Effects of Gut Microflora on Pharmacokinetics of Hesperidin: A Study on Non-Antibiotic and Pseudo-Germ-Free Rats
- Effects of Gut Microflora on Pharmacokinetics of Hesperidin: A Study on Non-Antibiotic and Pseudo-Germ-Free Rats
- Ming Ji Jin; 김운용; 김인숙; 김유리; 김동현; 한상배; 김동현; 권오승; 유혜현
- Hesperidine; Gut Microflora
- Issue Date
- Journal of toxicology and environmental health. Part A
- VOL 73, NO 21-22, 1441-1450
- Hesperidin is a biologically active flavanone glycoside occurring abundantly in citrus fruits.

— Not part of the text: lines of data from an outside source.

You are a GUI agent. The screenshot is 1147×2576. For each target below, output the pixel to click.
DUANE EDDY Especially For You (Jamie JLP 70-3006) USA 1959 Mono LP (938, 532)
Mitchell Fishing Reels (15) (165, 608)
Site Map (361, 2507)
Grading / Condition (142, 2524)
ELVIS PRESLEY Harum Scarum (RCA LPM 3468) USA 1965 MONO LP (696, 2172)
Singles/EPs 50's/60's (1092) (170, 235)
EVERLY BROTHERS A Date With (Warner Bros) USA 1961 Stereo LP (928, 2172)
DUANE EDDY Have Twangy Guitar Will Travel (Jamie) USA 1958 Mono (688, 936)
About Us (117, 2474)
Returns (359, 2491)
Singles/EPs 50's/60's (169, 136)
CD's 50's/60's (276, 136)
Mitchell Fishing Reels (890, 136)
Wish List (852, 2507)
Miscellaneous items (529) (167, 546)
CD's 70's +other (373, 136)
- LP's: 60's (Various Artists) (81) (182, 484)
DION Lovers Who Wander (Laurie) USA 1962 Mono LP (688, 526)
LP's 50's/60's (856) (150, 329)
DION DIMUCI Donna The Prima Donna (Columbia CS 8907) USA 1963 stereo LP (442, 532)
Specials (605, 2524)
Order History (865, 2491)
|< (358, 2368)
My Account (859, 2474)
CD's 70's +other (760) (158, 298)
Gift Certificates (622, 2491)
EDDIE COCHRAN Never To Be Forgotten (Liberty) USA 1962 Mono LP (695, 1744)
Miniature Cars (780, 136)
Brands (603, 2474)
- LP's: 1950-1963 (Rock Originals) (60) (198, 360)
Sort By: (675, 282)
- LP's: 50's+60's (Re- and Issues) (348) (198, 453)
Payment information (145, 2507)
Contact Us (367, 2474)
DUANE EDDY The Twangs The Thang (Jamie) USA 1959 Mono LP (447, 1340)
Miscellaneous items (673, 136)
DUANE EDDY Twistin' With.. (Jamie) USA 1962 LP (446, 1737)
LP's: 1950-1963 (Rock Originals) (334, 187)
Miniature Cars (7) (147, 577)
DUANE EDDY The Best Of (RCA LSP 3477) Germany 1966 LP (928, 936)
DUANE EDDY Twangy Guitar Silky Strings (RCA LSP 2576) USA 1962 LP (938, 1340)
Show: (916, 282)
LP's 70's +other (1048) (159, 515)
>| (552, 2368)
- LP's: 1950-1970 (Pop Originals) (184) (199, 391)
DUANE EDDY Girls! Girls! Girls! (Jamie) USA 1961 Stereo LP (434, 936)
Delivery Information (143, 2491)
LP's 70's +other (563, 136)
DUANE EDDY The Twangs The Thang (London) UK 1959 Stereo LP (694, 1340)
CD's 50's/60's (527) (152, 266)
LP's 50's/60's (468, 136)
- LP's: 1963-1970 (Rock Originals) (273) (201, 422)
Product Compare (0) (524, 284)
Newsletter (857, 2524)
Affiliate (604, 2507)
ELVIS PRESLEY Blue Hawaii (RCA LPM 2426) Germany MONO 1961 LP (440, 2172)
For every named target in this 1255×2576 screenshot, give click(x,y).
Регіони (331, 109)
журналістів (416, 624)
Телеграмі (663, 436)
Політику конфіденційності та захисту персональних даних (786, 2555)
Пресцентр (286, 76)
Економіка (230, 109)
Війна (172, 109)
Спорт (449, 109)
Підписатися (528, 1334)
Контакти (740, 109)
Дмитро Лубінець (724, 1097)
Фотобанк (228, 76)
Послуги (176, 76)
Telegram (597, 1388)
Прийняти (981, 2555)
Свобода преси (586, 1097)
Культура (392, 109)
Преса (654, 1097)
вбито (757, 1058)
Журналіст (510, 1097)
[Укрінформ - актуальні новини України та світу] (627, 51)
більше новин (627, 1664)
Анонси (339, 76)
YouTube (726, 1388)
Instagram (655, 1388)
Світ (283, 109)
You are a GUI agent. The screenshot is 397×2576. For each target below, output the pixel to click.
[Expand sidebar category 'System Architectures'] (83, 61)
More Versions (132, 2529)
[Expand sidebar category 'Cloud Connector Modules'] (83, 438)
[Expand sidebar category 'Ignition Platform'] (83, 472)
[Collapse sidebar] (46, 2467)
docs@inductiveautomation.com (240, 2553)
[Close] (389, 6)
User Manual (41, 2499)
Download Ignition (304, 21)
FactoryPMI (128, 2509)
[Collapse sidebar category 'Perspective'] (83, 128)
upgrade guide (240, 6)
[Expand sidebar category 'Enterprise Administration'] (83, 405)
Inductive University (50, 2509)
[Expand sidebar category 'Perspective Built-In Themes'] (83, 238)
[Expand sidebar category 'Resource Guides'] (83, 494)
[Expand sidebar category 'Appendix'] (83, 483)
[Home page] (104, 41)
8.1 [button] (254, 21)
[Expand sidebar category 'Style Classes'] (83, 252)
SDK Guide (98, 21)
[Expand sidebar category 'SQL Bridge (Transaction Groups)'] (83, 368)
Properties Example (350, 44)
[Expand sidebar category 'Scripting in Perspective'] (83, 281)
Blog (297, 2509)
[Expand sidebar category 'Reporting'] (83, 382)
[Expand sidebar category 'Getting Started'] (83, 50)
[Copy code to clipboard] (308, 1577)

In the present study, effects of intestinal microflora on pharmacokinetics of hesperidin were
investigated using a pseudo-germ-free rat model treated with antibiotics. After administration
of hesperidin to rats, hesperetin, hesperetin glucuronides, and metabolites postulated to
be eriodictyol, hemoeriodictyol, and their glucuronides were detected in urine while hesperetin
glucuronide was predominantly found in plasma. The plasma concentration–time
profile of hesperetin was compared between non-antibiotic-exposed and pseudo-germ-free
rats administered this compound. The maximal concentration (Cmax) values of hesperetin in
non-antibiotic-exposed and pseudo-germ-free rats were 0.58 and 0.20 μg/ml, respectively,
and area under the curve (AUC) values were 6.3 and 2.8 μg-h/ml, respectively. Thus, systemic
exposure as evidenced by AUC and Cmax was significantly higher in normal compared
to pseudo-germ-free rats. Fecal β-glucosidase activities of non-antibiotic-exposed and pseudo-
germ-free rats were 0.21 and 0.11 nmol/min/mg, while fecal α-rhamnosidase activities
were 0.37 and 0.12 nmol/min/mg, respectively. The rate of hesperidin transformation to
hesperetin was 6.9 and 2.9 nmol/min/g in fecal samples in non-antibiotic-exposed and pseudo-
germ-free rats, respectively. Taken together, these results showed that pharmacokinetic
differences between non-antibiotic-exposed and pseudo-germ-free rats may be attributed to
differing hesperidin uptake, as well as alterations in metabolic activities of intestinal flora.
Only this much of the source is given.